• Work instruction:
Pick out all lines in the listing holding the string "will" and copy them.

• Provided data:
- Opening Delimiter -
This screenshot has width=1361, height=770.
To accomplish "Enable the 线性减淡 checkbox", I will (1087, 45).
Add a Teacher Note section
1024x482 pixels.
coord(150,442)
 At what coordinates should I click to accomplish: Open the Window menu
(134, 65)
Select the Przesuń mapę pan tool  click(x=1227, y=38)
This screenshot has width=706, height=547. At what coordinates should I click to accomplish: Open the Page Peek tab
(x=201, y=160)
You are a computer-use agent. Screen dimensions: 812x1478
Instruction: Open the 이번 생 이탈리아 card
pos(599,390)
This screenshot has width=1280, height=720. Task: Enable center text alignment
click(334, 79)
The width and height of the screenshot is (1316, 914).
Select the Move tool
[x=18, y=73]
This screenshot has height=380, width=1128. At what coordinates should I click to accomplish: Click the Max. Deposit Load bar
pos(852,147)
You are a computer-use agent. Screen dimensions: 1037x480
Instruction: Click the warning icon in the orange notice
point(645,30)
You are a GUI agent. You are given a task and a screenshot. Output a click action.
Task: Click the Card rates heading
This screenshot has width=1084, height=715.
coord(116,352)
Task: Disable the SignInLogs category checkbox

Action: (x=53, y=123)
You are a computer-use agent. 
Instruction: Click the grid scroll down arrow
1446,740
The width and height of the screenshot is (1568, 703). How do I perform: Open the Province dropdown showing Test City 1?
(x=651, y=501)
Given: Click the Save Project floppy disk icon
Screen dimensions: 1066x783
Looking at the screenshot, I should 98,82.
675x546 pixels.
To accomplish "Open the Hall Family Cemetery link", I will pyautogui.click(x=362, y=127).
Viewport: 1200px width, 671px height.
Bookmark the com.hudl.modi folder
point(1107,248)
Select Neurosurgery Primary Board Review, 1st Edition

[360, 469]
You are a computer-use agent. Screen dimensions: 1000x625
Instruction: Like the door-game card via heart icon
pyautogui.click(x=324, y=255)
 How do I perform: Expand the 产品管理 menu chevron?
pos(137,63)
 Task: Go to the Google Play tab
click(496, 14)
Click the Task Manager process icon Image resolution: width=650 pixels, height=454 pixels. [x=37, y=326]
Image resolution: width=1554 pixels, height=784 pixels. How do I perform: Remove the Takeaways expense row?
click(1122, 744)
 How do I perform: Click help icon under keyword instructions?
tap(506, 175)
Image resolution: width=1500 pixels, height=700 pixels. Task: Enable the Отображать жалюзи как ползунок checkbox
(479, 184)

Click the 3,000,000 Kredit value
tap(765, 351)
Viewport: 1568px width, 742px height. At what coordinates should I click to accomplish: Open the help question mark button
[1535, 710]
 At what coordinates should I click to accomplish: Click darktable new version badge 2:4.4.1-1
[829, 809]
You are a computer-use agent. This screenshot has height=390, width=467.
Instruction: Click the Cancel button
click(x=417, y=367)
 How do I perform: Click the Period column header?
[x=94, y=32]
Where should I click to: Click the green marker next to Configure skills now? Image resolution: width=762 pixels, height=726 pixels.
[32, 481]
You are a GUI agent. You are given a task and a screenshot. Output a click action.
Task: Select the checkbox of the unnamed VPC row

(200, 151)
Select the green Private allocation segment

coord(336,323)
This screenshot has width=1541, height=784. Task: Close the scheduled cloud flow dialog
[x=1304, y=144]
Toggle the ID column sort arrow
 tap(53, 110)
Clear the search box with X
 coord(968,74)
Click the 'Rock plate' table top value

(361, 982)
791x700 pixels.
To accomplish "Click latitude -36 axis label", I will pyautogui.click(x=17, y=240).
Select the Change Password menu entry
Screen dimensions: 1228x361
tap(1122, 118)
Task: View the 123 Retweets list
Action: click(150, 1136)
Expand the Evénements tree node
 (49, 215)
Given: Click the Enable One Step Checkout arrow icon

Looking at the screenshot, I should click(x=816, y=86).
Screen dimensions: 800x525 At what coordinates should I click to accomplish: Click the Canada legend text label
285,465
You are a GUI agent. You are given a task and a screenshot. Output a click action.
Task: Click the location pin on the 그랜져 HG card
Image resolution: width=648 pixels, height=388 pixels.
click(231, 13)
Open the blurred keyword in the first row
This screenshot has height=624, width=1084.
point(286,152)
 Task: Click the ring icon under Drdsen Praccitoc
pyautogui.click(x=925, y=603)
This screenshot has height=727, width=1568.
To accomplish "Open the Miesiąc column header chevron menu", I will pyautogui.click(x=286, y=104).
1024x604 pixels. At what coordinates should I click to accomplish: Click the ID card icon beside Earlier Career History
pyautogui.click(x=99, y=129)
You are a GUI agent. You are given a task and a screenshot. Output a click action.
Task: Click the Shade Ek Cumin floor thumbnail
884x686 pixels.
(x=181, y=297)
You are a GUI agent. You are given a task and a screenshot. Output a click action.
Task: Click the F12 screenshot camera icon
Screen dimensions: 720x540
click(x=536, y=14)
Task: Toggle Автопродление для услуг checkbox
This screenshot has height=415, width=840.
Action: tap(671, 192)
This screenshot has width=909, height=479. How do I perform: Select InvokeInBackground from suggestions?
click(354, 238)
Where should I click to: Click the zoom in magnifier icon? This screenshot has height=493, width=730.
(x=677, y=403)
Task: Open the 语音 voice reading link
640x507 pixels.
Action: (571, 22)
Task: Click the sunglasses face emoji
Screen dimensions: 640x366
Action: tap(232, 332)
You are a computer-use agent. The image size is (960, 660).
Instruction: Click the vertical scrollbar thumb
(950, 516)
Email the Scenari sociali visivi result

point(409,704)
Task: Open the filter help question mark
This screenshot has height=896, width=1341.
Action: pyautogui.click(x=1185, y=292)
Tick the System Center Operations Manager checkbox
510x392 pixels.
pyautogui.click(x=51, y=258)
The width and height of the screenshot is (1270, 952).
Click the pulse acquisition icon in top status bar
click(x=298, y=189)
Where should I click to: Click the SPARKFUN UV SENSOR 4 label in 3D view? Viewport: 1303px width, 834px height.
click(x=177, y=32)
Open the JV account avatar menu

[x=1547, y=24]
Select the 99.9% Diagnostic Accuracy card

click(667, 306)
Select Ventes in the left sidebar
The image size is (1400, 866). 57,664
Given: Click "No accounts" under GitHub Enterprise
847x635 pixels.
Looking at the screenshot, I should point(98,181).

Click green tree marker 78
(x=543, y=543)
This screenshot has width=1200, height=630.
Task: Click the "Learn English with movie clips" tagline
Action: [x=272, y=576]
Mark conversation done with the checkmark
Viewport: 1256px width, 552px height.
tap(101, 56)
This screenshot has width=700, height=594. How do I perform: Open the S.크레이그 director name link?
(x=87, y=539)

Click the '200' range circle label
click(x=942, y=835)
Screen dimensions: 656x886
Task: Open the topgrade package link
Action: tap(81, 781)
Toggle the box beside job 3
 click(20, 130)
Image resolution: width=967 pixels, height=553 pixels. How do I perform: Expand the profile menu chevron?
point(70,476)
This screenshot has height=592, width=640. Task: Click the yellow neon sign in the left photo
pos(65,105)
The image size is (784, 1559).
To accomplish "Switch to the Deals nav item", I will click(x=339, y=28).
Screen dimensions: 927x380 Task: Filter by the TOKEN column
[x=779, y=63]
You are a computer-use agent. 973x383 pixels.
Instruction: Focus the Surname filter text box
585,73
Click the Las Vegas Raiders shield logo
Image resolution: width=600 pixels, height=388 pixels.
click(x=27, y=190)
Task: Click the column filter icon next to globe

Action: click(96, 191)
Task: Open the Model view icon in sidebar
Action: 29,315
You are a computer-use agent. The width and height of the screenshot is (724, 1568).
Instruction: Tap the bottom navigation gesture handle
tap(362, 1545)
- Closing Delimiter -
• Task answer:
To accomplish "Enable the 线性减淡 checkbox", I will (1087, 45).
To accomplish "Open the Hall Family Cemetery link", I will pyautogui.click(x=362, y=127).
To accomplish "Click latitude -36 axis label", I will pyautogui.click(x=17, y=240).
To accomplish "Open the Miesiąc column header chevron menu", I will pyautogui.click(x=286, y=104).
To accomplish "Switch to the Deals nav item", I will click(x=339, y=28).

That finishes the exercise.